Data excerpts:

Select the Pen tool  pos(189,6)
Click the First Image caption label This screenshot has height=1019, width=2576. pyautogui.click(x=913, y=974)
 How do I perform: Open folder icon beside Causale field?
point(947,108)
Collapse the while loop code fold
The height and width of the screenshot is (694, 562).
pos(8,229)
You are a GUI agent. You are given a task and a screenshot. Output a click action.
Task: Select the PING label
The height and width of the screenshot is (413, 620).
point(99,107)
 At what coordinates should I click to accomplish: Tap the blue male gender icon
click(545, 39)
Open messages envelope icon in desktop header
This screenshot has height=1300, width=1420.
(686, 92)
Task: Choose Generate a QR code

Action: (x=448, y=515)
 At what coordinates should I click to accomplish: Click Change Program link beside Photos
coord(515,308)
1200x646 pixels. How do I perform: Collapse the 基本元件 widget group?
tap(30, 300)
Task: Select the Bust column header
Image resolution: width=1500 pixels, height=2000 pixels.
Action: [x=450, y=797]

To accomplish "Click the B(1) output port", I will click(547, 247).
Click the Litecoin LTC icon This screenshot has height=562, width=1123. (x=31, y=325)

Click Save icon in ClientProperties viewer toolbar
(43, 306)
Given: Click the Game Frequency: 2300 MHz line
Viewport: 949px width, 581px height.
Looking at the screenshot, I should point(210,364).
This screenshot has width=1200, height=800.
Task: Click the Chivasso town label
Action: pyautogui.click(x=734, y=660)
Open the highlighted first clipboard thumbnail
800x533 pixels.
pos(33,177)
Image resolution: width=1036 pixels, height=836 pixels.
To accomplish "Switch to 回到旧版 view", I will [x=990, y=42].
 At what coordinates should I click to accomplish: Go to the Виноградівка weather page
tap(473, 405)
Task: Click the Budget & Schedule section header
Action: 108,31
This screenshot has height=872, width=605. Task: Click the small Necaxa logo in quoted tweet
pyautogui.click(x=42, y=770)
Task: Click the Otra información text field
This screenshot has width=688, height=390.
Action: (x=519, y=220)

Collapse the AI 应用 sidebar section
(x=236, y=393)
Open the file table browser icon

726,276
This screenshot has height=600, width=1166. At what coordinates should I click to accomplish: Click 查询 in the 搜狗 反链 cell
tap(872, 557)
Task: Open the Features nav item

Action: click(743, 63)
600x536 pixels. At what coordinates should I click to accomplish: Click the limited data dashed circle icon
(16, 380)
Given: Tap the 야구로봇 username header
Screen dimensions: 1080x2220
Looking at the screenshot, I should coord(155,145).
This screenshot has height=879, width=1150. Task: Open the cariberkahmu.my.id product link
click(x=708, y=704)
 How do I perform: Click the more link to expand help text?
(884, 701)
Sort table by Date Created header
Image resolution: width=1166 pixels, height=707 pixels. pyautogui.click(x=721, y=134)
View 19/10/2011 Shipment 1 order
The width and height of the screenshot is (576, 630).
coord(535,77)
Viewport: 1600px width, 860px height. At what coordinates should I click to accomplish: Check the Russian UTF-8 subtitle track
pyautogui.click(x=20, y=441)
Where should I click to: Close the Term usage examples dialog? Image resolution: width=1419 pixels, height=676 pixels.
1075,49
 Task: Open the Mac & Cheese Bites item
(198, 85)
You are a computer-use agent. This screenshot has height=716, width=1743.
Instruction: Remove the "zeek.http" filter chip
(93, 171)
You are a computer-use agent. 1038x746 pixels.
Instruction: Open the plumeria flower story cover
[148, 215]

(How to complete this task) From the first line to the last, copy every record exactly.

(Response to the exercise)
Select the Pen tool  pos(189,6)
Click the First Image caption label This screenshot has height=1019, width=2576. pyautogui.click(x=913, y=974)
 How do I perform: Open folder icon beside Causale field?
point(947,108)
Collapse the while loop code fold
The height and width of the screenshot is (694, 562).
pos(8,229)
You are a GUI agent. You are given a task and a screenshot. Output a click action.
Task: Select the PING label
The height and width of the screenshot is (413, 620).
point(99,107)
 At what coordinates should I click to accomplish: Tap the blue male gender icon
click(545, 39)
Open messages envelope icon in desktop header
This screenshot has height=1300, width=1420.
(686, 92)
Task: Choose Generate a QR code

Action: (x=448, y=515)
 At what coordinates should I click to accomplish: Click Change Program link beside Photos
coord(515,308)
1200x646 pixels. How do I perform: Collapse the 基本元件 widget group?
tap(30, 300)
Task: Select the Bust column header
Image resolution: width=1500 pixels, height=2000 pixels.
Action: [x=450, y=797]

To accomplish "Click the B(1) output port", I will click(547, 247).
Click the Litecoin LTC icon This screenshot has height=562, width=1123. (x=31, y=325)

Click Save icon in ClientProperties viewer toolbar
(43, 306)
Given: Click the Game Frequency: 2300 MHz line
Viewport: 949px width, 581px height.
Looking at the screenshot, I should point(210,364).
This screenshot has width=1200, height=800.
Task: Click the Chivasso town label
Action: pyautogui.click(x=734, y=660)
Open the highlighted first clipboard thumbnail
800x533 pixels.
pos(33,177)
Image resolution: width=1036 pixels, height=836 pixels.
To accomplish "Switch to 回到旧版 view", I will [x=990, y=42].
 At what coordinates should I click to accomplish: Go to the Виноградівка weather page
tap(473, 405)
Task: Click the Budget & Schedule section header
Action: 108,31
This screenshot has height=872, width=605. Task: Click the small Necaxa logo in quoted tweet
pyautogui.click(x=42, y=770)
Task: Click the Otra información text field
This screenshot has width=688, height=390.
Action: (x=519, y=220)

Collapse the AI 应用 sidebar section
(x=236, y=393)
Open the file table browser icon

726,276
This screenshot has height=600, width=1166. At what coordinates should I click to accomplish: Click 查询 in the 搜狗 反链 cell
tap(872, 557)
Task: Open the Features nav item

Action: click(743, 63)
600x536 pixels. At what coordinates should I click to accomplish: Click the limited data dashed circle icon
(16, 380)
Given: Tap the 야구로봇 username header
Screen dimensions: 1080x2220
Looking at the screenshot, I should coord(155,145).
This screenshot has height=879, width=1150. Task: Open the cariberkahmu.my.id product link
click(x=708, y=704)
 How do I perform: Click the more link to expand help text?
(884, 701)
Sort table by Date Created header
Image resolution: width=1166 pixels, height=707 pixels. pyautogui.click(x=721, y=134)
View 19/10/2011 Shipment 1 order
The width and height of the screenshot is (576, 630).
coord(535,77)
Viewport: 1600px width, 860px height. At what coordinates should I click to accomplish: Check the Russian UTF-8 subtitle track
pyautogui.click(x=20, y=441)
Where should I click to: Close the Term usage examples dialog? Image resolution: width=1419 pixels, height=676 pixels.
1075,49
 Task: Open the Mac & Cheese Bites item
(198, 85)
You are a computer-use agent. This screenshot has height=716, width=1743.
Instruction: Remove the "zeek.http" filter chip
(93, 171)
You are a computer-use agent. 1038x746 pixels.
Instruction: Open the plumeria flower story cover
[148, 215]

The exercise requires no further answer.